Hard work. Dirty work. The kind that doesn't wash off easy.

I thought I knew what it meant.

I'd spent weekends scrubbing pots and pans in my father's restaurant since I was nine, standing inside cookware so large I could fit my whole body in them.

I'd delivered newspapers at crack of dawn in the middle of the winter in middle school, and done all kinds of other odd work... 

Apparently, I had a talent for attracting the crappiest jobs.

But standing in the courtyard behind a fish market on a Saturday morning, sixteen years old in a new city, I realized I'd only understood the concept.

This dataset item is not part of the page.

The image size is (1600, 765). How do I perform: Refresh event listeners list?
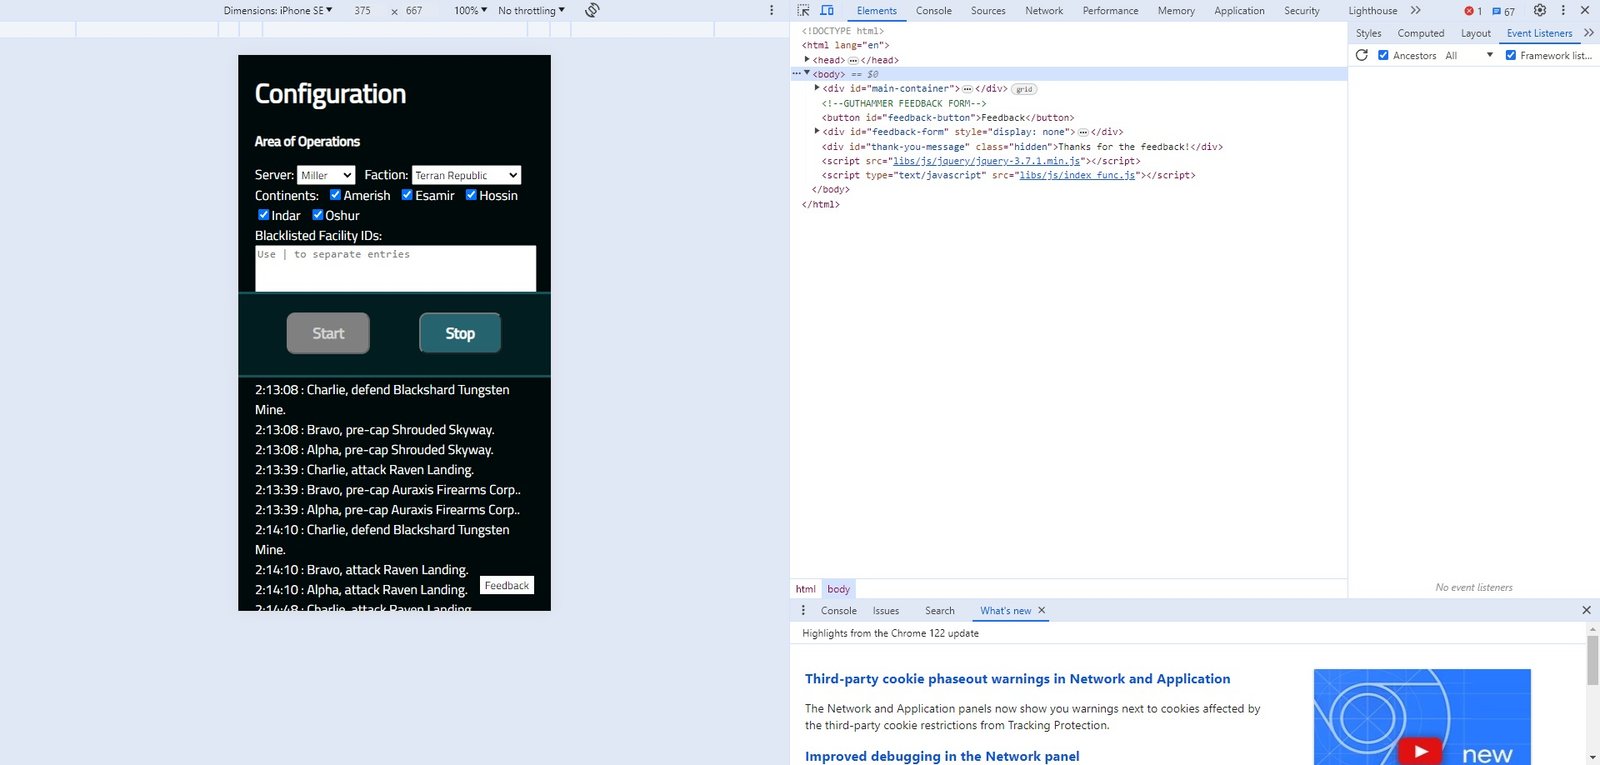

My new boss walked me through the kitchen. Past simmering pots of fish stew, past fresh baguettes cooling on racks, past the walk-in freezer with its heavy door. The warmth. The good smells.

Then he opened the back door.

The smell hit first. Before the cold. Before I saw anything. Foul. Strong. Instantly gag-inducing… like a shovel to the face.

That stench claimed territory in my sinuses it would never fully surrender. Like inhaling the liquefied death of a thousand fish. Like breathing through roadkill.

Then the cold. Frost covered the ground. The kind of morning that promises snow.

That’s when I saw it.

A mountain of Styrofoam and cardboard boxes stacked twenty feet high in the courtyard. And beside it, bags. Dozens of large black trash bags, piled up like body bags, some of them moving. Actually moving. Undulating slowly, like they were breathing.

My heart sank.

"The boxes", the boss said. "Break them down, get them in the bins. And the bags... those go in the bins too."

There appeared to be more trash than bins.

I started with the boxes. Manageable. Break them down, flatten them, if possible, stack, repeat.

But the bags. Heavy. Shifting weight inside.

I grabbed one, started dragging it toward a bin.

It ripped.

Fish guts oozed out through the tear. Grayish-beige. The texture of something that had been dead for days...

It splashed out over my jeans, and drenched my shoes.

The smell doubled, tripled. I gagged.

"Fuck!!!"

It echoed through the courtyard.

Playing Tetris with garbage that could explode at any minute wasn't my idea of fun. But here I was. And there were so many bags to go.

I learned quickly.

Don't drag them. The friction tears them open. You have to lift them and move them carefully.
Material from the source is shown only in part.